→ REQUISITOS DEL PROBLEMA
Busca en los registros todas las líneas que incluyan la palabra "size" y cópialas.

Registros de una fuente de datos:
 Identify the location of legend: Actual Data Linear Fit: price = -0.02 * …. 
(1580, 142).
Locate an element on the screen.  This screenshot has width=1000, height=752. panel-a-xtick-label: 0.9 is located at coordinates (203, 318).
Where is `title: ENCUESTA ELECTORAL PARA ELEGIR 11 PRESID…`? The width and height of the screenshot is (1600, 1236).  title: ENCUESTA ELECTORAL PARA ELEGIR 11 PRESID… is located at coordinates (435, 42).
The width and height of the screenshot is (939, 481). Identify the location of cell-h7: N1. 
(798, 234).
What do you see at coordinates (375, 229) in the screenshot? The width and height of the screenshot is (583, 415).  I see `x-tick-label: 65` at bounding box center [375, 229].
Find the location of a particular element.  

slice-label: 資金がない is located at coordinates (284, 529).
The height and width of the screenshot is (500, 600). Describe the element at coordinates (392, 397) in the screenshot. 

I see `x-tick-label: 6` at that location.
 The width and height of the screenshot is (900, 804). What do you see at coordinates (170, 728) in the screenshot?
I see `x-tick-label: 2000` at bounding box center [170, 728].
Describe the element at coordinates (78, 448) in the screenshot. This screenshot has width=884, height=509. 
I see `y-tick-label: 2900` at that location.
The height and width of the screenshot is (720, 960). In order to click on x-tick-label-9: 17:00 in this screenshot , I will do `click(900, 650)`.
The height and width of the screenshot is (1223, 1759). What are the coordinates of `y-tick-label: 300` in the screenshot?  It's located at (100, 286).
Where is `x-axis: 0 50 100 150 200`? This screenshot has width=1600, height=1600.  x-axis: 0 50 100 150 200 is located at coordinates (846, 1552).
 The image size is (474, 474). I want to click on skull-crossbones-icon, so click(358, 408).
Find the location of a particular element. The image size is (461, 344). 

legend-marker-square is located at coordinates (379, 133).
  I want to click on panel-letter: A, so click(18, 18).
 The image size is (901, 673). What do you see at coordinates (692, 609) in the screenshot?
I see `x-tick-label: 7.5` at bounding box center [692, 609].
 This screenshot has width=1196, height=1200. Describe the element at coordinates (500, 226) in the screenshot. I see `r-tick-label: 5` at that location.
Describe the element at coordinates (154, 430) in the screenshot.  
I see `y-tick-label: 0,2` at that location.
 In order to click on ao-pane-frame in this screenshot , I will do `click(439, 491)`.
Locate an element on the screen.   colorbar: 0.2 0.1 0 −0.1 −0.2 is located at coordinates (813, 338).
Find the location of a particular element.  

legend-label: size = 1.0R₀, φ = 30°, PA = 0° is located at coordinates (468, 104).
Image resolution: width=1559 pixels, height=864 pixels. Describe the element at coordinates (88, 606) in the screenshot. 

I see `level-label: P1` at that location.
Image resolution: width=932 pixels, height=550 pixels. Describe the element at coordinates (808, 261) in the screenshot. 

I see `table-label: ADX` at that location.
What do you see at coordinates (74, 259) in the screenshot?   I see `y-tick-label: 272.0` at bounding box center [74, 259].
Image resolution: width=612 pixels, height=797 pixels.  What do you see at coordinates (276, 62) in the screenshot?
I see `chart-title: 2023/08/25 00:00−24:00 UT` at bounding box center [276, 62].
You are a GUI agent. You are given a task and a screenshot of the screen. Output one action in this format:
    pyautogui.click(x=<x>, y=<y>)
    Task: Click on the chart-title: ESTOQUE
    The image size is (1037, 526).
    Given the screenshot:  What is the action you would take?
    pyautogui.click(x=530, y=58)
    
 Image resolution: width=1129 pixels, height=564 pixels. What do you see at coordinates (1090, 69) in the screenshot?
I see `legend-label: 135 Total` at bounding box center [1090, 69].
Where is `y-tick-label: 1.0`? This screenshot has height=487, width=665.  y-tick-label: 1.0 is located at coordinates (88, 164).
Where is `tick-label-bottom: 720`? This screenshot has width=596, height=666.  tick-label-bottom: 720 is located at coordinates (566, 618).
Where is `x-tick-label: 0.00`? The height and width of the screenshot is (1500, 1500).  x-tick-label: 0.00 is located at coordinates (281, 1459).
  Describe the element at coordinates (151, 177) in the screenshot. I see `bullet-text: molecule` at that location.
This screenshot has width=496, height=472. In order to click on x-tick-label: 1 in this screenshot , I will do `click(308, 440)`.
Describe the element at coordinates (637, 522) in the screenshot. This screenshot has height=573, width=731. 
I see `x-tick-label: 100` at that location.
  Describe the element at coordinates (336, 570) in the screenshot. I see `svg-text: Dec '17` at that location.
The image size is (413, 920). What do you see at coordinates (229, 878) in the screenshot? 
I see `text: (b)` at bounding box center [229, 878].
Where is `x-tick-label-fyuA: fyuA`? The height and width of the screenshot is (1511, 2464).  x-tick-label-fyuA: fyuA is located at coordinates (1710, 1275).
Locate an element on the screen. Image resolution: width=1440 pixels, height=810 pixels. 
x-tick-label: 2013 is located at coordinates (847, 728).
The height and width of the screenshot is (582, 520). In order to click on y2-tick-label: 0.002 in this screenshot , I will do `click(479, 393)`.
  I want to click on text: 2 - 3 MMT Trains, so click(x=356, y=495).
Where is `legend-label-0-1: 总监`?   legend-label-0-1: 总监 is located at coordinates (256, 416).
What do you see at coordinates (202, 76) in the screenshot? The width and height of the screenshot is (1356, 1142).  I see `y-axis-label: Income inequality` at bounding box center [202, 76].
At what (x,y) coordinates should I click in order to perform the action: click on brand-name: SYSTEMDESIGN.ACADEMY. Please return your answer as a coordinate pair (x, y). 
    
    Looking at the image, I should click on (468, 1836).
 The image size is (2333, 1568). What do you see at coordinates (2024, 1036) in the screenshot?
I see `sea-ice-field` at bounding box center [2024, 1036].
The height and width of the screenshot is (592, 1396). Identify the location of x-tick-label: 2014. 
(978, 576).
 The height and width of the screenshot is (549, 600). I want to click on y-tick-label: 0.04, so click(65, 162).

→ ESPACIO DE RESPUESTA
 The image size is (474, 474). I want to click on skull-crossbones-icon, so click(358, 408).
Find the location of a particular element. The image size is (461, 344). 
 The image size is (901, 673). What do you see at coordinates (692, 609) in the screenshot?
legend-label: size = 1.0R₀, φ = 30°, PA = 0° is located at coordinates (468, 104).
    The image size is (1037, 526).
The image size is (413, 920). What do you see at coordinates (229, 878) in the screenshot? 
 The image size is (2333, 1568). What do you see at coordinates (2024, 1036) in the screenshot?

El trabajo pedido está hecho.